I observed a 4.7.0 to 4.8-nightly upgrade on GCP to see the state of the upgrade, dumping some of my findings here: The upgrade progresses to 83% (MCO) and the MCO gets to the following state on co status: Conditions: Last Transition Time: 2021-02-24T17:53:59Z Message: Working towards 4.8.0-0.nightly-2021-02-24-063313 Status: True <- correct Type: Progressing Last Transition Time: 2021-02-24T17:53:59Z Status: False <- correct Type: Degraded Last Transition Time: 2021-02-24T17:52:01Z Message: Cluster not available for 4.7.0 Status: False <- incorrect? Type: Available Last Transition Time: 2021-02-24T16:04:40Z Reason: AsExpected Status: True <- also incorrect? Type: Upgradeable The availability of the operator should be true, and in the code, cov1helpers.IsStatusConditionTrue(co.Status.Conditions, configv1.OperatorDegraded) Is the only evaluation criteria we seem to have for setting available=false. That is obviously false, so how come available is evaluating false? This ties a bit back into the fact that we're using available==degraded which is also wrong, but that's another discussion. The operator does actually not go progressing=True or update its version until master pool is done, which is correct, so this is not consistently reproducible. Will try to look into the above job logs to see what's happening there. A few more observations: DNS auth openshift-apiserver goes degraded while MCO is updating, this in turn causes clusterversion status to report Unable to apply 4.8.0-0.nightly-2021-02-24-063313: wait has exceeded 40 minutes for these operators: openshift-apiserver and then eventually wraps around to: Working towards 4.8.0-0.nightly-2021-02-24-063313: 172 of 669 done (25% complete) I assume this is the CVO attempting to reconcile and starting from the beginning? After the master MCP completes, the MCO reports complete, all other operators are back to not-degraded, and eventually the clusterversion reports: Cluster version is 4.8.0-0.nightly-2021-02-24-063313 And the update completes successfully. It feels like this is a bit of a mess. My first investigation will be why the availability of the operator is not being evaluated correctly. If you have some idea of whether the above is "normal" @Trevor it'd be appreciated.

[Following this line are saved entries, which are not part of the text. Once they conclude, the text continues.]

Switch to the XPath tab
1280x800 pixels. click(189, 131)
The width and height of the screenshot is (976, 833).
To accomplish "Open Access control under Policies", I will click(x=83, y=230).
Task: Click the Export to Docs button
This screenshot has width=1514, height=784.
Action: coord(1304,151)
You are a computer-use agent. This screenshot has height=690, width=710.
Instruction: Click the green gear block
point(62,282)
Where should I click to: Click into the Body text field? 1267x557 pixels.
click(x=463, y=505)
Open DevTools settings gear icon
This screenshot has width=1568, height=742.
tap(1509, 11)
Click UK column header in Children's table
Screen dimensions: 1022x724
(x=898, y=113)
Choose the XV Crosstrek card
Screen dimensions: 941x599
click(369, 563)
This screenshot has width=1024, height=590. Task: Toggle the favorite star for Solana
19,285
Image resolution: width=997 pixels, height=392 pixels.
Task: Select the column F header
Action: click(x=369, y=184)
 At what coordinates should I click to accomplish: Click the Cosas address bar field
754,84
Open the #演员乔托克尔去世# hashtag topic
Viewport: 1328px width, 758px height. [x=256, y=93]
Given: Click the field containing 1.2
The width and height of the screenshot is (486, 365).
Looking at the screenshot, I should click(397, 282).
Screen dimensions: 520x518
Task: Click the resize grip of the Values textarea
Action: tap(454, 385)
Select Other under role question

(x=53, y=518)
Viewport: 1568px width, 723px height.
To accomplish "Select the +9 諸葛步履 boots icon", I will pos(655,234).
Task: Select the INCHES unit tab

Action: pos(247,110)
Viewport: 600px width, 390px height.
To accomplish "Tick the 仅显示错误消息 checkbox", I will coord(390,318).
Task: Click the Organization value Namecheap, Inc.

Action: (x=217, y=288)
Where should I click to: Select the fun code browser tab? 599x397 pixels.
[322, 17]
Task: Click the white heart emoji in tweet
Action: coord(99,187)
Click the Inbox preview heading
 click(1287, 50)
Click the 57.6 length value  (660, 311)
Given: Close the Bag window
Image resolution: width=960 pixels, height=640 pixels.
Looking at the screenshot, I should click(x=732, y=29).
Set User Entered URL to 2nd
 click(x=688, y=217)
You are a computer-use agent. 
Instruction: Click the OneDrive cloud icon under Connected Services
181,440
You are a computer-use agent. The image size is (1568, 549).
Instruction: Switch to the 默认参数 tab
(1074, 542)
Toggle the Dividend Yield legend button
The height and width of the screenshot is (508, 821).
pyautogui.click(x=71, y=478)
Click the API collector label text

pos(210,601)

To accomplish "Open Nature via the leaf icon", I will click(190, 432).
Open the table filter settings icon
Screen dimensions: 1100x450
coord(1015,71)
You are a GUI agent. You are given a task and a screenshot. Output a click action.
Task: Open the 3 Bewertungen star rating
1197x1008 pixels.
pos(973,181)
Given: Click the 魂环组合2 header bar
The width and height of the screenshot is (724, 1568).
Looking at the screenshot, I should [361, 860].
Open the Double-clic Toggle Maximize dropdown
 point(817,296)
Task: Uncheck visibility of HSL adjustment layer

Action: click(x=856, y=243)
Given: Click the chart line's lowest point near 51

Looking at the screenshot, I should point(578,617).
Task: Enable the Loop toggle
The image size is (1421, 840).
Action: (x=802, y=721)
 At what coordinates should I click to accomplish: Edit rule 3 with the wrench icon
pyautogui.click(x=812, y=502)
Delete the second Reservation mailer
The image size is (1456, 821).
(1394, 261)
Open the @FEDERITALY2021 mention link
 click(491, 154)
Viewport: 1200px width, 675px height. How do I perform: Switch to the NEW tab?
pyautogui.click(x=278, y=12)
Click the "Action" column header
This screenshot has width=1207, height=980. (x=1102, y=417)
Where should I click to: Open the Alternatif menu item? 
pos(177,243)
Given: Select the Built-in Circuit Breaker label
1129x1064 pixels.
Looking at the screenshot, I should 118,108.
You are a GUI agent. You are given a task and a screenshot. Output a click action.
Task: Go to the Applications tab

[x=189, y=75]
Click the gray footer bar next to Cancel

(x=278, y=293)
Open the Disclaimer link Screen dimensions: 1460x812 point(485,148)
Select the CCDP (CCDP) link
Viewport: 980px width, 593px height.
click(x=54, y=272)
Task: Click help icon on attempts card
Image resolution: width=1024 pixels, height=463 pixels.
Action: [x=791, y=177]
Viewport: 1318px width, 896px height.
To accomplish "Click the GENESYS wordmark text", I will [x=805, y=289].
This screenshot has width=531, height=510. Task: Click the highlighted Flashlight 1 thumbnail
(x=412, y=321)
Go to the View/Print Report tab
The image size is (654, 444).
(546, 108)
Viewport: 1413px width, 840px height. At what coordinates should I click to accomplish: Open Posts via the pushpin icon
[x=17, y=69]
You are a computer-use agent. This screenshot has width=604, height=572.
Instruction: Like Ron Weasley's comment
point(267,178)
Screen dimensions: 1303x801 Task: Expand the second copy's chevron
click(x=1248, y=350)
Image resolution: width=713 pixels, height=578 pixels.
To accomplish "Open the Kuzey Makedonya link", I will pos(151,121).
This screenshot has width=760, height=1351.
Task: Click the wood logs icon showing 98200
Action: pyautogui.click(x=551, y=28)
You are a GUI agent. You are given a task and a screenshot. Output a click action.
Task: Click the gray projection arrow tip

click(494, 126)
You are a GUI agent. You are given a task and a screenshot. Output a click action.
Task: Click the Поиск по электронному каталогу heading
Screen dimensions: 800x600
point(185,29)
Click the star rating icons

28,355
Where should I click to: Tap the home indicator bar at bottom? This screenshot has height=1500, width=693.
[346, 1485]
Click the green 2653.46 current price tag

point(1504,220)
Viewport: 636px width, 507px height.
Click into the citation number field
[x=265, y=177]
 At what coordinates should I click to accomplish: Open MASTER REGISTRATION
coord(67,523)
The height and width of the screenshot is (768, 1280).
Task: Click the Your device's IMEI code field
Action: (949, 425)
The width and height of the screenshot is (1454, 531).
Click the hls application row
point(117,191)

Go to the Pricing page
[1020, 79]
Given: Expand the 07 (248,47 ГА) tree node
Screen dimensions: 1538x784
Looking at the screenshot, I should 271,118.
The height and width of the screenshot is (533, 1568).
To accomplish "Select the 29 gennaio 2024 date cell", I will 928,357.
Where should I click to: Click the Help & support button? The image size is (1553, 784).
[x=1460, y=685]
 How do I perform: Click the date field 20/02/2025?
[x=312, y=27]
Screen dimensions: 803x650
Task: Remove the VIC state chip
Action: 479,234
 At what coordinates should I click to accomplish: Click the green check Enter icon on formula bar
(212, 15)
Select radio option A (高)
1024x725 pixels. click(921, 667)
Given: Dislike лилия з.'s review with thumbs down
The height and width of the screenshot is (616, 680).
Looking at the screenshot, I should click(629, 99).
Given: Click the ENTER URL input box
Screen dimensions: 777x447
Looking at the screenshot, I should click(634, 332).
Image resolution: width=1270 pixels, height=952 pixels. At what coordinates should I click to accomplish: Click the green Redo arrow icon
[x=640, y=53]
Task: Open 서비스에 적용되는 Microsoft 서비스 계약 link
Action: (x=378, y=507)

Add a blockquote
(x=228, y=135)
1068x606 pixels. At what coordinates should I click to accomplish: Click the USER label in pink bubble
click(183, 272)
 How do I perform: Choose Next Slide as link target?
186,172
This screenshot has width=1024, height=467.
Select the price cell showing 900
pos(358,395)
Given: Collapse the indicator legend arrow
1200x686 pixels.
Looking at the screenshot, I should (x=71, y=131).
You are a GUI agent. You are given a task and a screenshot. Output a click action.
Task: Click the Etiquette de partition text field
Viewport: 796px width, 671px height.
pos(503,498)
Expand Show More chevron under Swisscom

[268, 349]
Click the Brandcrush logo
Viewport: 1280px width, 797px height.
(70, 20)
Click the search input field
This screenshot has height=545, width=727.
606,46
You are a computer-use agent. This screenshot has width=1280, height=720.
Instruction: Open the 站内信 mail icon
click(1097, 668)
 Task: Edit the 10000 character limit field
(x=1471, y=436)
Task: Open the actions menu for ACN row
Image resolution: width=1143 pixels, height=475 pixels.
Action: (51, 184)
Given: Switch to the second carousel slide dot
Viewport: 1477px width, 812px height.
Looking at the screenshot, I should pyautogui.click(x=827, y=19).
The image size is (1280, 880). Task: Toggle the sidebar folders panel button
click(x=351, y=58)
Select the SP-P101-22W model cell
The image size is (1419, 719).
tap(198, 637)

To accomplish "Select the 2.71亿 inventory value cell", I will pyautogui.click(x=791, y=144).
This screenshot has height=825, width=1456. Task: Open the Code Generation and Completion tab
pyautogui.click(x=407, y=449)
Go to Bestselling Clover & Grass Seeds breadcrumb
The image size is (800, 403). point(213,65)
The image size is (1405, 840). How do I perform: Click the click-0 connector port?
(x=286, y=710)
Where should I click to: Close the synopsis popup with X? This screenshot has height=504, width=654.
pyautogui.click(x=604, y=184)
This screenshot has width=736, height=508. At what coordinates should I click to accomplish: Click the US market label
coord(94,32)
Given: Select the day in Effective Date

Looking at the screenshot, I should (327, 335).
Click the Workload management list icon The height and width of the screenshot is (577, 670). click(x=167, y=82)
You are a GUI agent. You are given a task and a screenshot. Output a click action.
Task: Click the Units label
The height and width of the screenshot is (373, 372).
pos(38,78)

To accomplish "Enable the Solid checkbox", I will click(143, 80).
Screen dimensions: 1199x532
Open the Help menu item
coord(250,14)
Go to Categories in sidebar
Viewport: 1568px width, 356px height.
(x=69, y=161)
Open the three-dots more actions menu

Looking at the status sync, the majority of the code hasn't changed in awhile: https://github.com/openshift/machine-config-operator/blob/master/pkg/operator/status.go The version sync happens here: https://github.com/openshift/machine-config-operator/blob/789951039423aa1745af3b23f06ce00ba5ebe8f9/pkg/operator/sync.go#L95 which would happen only if https://github.com/openshift/machine-config-operator/blob/789951039423aa1745af3b23f06ce00ba5ebe8f9/pkg/operator/sync.go#L66 as finished, which can only happen if https://github.com/openshift/machine-config-operator/blob/789951039423aa1745af3b23f06ce00ba5ebe8f9/pkg/operator/sync.go#L568 has completed. So theoretically while the pool is still progressing, the version should never get to update. Now unfortunately in some of the failing runs I looked at, the MCO pod logs start after the version has been updated, which means a previous MCO pod set the version wrongly and the logs are now lost. I will try to replicate this to see what exactly is happening, but without the relevant logs I don't quite see how we got to a situation where the version is updated wrongly (and why this wouldn't have been the case 2 releases ago, since the code hasn't really changed)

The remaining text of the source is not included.